Dataset entries
--*--

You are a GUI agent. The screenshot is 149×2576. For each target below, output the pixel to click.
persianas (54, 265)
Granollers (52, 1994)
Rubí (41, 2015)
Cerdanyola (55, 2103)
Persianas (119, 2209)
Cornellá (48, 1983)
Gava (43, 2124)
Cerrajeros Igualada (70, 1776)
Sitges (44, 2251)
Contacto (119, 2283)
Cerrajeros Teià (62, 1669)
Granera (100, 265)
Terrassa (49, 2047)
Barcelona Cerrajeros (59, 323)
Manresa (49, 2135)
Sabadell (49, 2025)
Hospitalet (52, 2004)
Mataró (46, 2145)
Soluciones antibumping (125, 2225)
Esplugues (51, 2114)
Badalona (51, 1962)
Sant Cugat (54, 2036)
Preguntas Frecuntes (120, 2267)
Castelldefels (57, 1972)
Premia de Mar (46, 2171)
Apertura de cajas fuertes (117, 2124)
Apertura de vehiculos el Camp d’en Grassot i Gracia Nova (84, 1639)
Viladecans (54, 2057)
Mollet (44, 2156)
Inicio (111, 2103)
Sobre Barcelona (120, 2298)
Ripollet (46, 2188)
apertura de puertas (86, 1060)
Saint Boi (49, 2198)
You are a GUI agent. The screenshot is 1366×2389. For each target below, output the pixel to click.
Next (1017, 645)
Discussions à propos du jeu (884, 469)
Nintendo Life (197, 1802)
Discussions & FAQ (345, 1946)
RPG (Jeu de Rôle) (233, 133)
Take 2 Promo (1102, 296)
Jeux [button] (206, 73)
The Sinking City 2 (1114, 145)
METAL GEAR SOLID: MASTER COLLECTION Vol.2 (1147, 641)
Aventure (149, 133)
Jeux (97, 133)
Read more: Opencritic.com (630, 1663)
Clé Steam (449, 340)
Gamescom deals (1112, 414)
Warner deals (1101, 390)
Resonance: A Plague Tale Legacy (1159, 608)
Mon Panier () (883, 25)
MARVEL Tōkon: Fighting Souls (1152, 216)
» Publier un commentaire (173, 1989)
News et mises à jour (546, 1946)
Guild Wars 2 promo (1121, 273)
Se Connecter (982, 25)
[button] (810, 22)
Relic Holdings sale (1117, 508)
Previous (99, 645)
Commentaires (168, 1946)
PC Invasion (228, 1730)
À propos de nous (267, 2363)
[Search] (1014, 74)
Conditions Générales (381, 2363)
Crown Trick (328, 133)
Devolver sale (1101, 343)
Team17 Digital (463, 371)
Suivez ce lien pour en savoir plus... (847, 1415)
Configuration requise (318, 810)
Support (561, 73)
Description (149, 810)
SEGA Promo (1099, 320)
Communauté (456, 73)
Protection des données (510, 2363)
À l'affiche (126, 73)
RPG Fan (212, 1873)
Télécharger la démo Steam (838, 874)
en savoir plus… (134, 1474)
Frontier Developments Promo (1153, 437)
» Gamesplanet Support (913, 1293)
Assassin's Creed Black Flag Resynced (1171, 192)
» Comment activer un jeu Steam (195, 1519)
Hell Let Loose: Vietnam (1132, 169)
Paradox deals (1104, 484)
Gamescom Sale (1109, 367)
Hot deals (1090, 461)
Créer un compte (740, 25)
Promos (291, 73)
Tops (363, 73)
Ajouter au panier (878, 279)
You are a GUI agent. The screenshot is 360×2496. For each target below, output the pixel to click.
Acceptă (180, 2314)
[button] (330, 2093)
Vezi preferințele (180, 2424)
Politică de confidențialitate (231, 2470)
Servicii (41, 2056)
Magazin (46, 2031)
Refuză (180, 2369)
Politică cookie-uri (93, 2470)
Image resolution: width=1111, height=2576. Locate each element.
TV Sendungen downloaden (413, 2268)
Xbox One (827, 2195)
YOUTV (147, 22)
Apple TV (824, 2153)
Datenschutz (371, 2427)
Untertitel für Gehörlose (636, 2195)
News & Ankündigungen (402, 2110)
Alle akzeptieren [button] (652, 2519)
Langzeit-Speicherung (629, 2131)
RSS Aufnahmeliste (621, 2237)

--*--

Within the entries, find all lines holding "button" and copy each one.

Jeux [button] (206, 73)
[button] (810, 22)
[button] (330, 2093)
Alle akzeptieren [button] (652, 2519)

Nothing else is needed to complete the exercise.